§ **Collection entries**
____________________

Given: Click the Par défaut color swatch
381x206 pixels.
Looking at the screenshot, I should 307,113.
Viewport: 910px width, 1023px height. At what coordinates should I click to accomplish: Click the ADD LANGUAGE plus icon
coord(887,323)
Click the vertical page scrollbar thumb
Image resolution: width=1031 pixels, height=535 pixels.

____________________

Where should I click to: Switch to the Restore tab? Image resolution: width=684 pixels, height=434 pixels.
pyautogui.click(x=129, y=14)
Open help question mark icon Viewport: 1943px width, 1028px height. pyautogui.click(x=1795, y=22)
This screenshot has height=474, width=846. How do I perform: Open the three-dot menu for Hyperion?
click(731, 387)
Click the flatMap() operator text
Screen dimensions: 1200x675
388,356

____________________

§ **Your instructions**
Edit the records from the line containing "Given: Click the Par défaut color swatch" down to the line containing "Image resolution: width=1031" by swapping "vertical" for "horizontal", and write out only those lines with nothing else changed.

§ **Result**
Given: Click the Par défaut color swatch
381x206 pixels.
Looking at the screenshot, I should 307,113.
Viewport: 910px width, 1023px height. At what coordinates should I click to accomplish: Click the ADD LANGUAGE plus icon
coord(887,323)
Click the horizontal page scrollbar thumb
Image resolution: width=1031 pixels, height=535 pixels.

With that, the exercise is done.